【モンテレイ(メキシコ)19日(日本時間20日)=飯岡大暉】FIFAワールドカップ2026(W杯)北中米大会の1次リーグ第2戦チュニジア戦を20日(同21日)に控え、日本代表の森保一監督(57)が決戦会場のモンテレイスタジアムで公式会見に出席した。日本の文化に、誇りを見せる場面があった。

今大会も、日本らしさが話題になっている。14日に行われたオランダ戦で、日本サポーターがスタンドでごみ拾いをする姿があった。22年カタール大会などでも、試合後のロッカールームが美しく清掃され、折り鶴やメッセージが残されていたことが話題になった。

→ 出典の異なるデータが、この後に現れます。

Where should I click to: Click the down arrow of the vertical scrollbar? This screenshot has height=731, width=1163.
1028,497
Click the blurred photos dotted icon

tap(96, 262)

そのことに関して、海外メディアから質問が飛んだ。森保監督は「これは本当に日本の世界に誇れる文化かなと思う。多くの国民の皆さんが、帰るときは来たときよりも美しくという言葉を知っていると思う。我々チームもロッカーを掃除して帰る。サポーターはスタジアムでゴミを拾って帰るのは、日本の文化かなと思う」と思いを明かした。

過去には、世界の指導者や選手から、それは「違うだろ」と言われたこともあった。ごみ拾いをすると、ごみを拾う人の仕事をなくすことになる、と指摘された。選手たちもボールや道具を自ら片付けるため、ブラジル人の用具係から「おれの仕事をなくさないでくれ」と言われたこともあった。それでも「仕事はなくならない。みんなで協力することを、日本人はやる民族」と誇った。

今大会も、ベースキャンプ地のナッシュビルでの練習後に、指導者や当地の施設管理者なども含めて、芝がついたボールを片付ける姿があったという。「日本人メンタリティーで片付けをしてくれた」とチームの様子を明かしていた。